2. Describe how you would study the role of one of the behaviors described for question #1 and your health outcome of interest. Incorporate a social factor (e.g. race/ethnicity, social exclusion, stress) in the study approach.
The challenge of studying the effect of smoking on pulmonary function outcomes in sarcoidosis is that once patients have the diagnosis, they are strongly encouraged to stop smoking given its known deleterious effects on pulmonary function and symptoms as well as the myriad of other negative effects it has on overall health. Therefore, studying the effect of smoking on pulmonary function outcomes in sarcoidosis would be unethical in a randomized controlled trial and observational trials would be heavily biased given that few subjects would likely continue to smoke during the trial. One could argue assessing if nicotine ingested in other ways would be worth studying given the negative association between the incidence of sarcoidosis and smoking, but the other health risks of nicotine addiction are more severe than its likely benefit. The most practical way to study the effect of smoking in sarcoidosis would be to assess prior history of smoking in observational studies as assess how it affects subsequent trajectories in PFT measurements. A dose response could be included that quantifies pack-years as well as if patients are actively smoking after they are diagnosed. It would be important to measure a social factor such as stress as a patient-reported outcome given that associations between smoking and sarcoidosis outcomes could be confounded by how well patients are able to cope with managing the disease, which is affected by stress. It would also be important to assess subjects’ occupation given that certain occupations are potentially associated with sarcoidosis and the likelihood of smoking.
3. If key health behaviors (e.g. smoking, exercise, nutritious diet) are strongly influenced by neighborhood, income, and/or education, do we need to continue to study how these behaviors influence health outcomes? Why or why not?

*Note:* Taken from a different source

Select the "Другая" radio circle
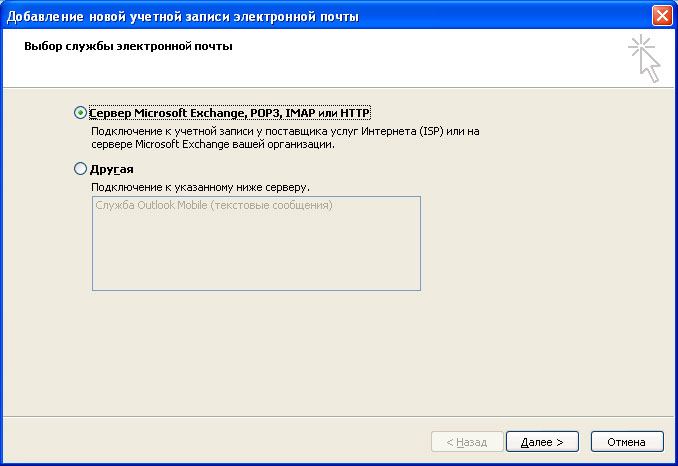 pos(80,169)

Smoking is influenced by income and education, which would also affect sarcoidosis patients’ outcomes. Patient’s income affects their ability to obtain and adhere to specific immunosuppressive therapies that are used to treat the disease. Income also affects where patients live, and different neighborhoods have different levels of exposure to pollution, which can affect lung function directly and patients’ symptoms. Education level affects patients’ health literacy, which also affects how well they are able to adhere to complicated immunosuppressive regimens, especially when they have negative side effect. It is therefore important to measure these behaviors so as to properly assess the main contributors to outcomes in sarcoidosis.